The University of Stavanger will lead and coordinate the work on the FME application towards the deadline in November 2015. The major partners will be IRIS, SIMULA, Institute for Energy Technology (IFE), Zaptec and Lyse. This core group has already met in three different application workshops, and several more are planned for the next months. The FME initiative is anchored and supported by the University of Stavanger, and resources are made available for traveling and application writing. One consultant has been hired to be responsible for the coordination of the writing process, and a different one for quality control and constructive criticism throughout the process.
The FME will consist of four sub-programmes:
1. Smart energy systems
2. Smart City
3. Smart End-users and Services innovation
4. Business model innovation
With an almost emission free energy sector in Norway, delivery of further CO2 reductions to deliver on the country?s energy and climate targets requires a smart energy system in cities. In a Smart City, environment monitoring energy infrastructures creates large amount of data which lead to data overflow problems and communication and archiving challenges.
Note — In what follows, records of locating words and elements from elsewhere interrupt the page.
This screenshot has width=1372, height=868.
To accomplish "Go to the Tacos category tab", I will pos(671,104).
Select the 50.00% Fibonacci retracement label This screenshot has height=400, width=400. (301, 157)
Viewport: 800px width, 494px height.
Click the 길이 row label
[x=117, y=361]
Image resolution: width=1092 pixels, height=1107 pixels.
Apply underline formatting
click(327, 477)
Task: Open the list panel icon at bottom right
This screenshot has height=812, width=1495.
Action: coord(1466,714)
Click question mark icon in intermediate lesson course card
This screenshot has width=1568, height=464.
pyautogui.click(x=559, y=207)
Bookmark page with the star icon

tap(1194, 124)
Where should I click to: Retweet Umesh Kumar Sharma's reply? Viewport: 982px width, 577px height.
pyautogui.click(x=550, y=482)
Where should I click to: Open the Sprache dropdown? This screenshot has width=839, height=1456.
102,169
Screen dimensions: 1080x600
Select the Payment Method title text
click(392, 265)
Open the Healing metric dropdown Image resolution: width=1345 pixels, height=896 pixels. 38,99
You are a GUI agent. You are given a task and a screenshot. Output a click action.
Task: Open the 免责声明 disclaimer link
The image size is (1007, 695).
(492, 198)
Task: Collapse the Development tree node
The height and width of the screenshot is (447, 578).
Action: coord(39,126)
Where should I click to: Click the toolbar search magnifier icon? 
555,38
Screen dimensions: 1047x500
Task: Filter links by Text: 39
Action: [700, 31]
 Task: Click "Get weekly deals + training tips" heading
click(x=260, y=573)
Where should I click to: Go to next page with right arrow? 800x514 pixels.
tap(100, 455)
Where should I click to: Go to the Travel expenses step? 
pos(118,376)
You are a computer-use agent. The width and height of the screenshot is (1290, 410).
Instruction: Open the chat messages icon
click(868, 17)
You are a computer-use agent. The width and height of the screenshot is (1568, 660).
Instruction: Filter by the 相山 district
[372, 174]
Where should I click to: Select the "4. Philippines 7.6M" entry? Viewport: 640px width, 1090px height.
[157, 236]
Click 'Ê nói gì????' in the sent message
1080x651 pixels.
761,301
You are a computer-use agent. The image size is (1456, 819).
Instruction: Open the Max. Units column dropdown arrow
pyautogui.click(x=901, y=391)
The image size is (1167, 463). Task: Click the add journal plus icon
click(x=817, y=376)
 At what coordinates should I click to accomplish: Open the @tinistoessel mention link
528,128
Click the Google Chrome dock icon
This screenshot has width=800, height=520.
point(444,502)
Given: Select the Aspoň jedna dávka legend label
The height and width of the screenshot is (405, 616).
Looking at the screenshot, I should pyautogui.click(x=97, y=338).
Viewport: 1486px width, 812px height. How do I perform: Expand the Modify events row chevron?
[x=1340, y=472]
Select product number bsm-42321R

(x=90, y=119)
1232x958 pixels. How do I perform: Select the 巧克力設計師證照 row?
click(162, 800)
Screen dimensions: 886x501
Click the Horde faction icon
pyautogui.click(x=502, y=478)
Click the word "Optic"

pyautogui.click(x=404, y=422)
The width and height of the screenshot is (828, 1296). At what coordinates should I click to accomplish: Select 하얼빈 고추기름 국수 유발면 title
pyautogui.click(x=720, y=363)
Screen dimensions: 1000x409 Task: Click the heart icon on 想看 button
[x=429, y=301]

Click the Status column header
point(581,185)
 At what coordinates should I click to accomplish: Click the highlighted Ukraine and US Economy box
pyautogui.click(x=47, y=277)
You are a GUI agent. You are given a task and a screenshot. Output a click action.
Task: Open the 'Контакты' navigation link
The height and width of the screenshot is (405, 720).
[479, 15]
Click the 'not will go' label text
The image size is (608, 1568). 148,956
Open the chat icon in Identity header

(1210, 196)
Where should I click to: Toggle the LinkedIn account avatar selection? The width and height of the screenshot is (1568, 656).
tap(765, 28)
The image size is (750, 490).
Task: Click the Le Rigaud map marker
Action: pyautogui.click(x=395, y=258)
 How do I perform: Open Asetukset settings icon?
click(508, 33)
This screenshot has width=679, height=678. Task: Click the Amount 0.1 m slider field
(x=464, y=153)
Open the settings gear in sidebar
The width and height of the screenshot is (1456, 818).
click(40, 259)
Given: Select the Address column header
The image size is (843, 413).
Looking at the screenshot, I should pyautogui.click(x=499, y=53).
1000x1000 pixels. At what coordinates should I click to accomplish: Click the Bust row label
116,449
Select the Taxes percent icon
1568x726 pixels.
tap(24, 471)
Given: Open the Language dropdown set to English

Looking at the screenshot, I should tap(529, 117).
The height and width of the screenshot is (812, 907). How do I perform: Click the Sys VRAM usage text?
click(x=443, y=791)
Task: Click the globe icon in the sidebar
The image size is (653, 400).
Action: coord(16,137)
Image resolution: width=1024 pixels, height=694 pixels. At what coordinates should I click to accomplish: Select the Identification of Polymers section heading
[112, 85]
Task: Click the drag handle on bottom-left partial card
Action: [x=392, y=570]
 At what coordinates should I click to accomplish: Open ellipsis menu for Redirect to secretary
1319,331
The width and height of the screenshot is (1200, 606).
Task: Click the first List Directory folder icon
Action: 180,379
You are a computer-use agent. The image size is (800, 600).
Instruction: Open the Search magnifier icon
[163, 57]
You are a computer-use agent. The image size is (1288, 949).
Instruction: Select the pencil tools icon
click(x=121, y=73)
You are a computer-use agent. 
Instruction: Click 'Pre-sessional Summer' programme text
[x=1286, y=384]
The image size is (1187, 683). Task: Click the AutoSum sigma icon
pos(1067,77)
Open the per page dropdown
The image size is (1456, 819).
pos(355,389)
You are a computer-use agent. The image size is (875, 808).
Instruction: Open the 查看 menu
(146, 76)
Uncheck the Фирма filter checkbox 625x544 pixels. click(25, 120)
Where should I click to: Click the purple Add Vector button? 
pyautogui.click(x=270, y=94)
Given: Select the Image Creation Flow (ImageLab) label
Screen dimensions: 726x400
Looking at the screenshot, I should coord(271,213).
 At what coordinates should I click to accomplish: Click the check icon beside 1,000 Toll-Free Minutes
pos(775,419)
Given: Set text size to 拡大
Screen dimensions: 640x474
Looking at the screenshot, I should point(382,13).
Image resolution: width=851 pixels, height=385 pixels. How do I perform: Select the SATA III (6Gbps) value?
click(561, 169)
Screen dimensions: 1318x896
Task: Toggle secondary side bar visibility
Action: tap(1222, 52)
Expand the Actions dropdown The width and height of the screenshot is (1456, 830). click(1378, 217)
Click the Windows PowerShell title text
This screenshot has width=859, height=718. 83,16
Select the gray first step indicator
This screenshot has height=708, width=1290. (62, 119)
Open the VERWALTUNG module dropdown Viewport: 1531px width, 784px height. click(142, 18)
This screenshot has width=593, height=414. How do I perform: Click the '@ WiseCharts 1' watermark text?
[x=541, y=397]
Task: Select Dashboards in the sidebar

Smart meters also have to be engaged in data processing. This creates a need for research in data analytics, machine learning and predictive analytics. Security and privacy-preservation schemes should be designed to guarantee anonymous data processing.
There is need for smart, resilient systems for electricity integrating transport, the gas grid, heating and cooling and user/prosumer behaviour in a future-proof way.
The change from end-consumer to prosumer and the increase in the number of prosumers creates both opportunities for smart end-users and services innovation and challenges for system integration in the city. Information visualisation and interaction is considered vital to support user decisions. Public awareness on how to contact the end user' will be researched in our FME.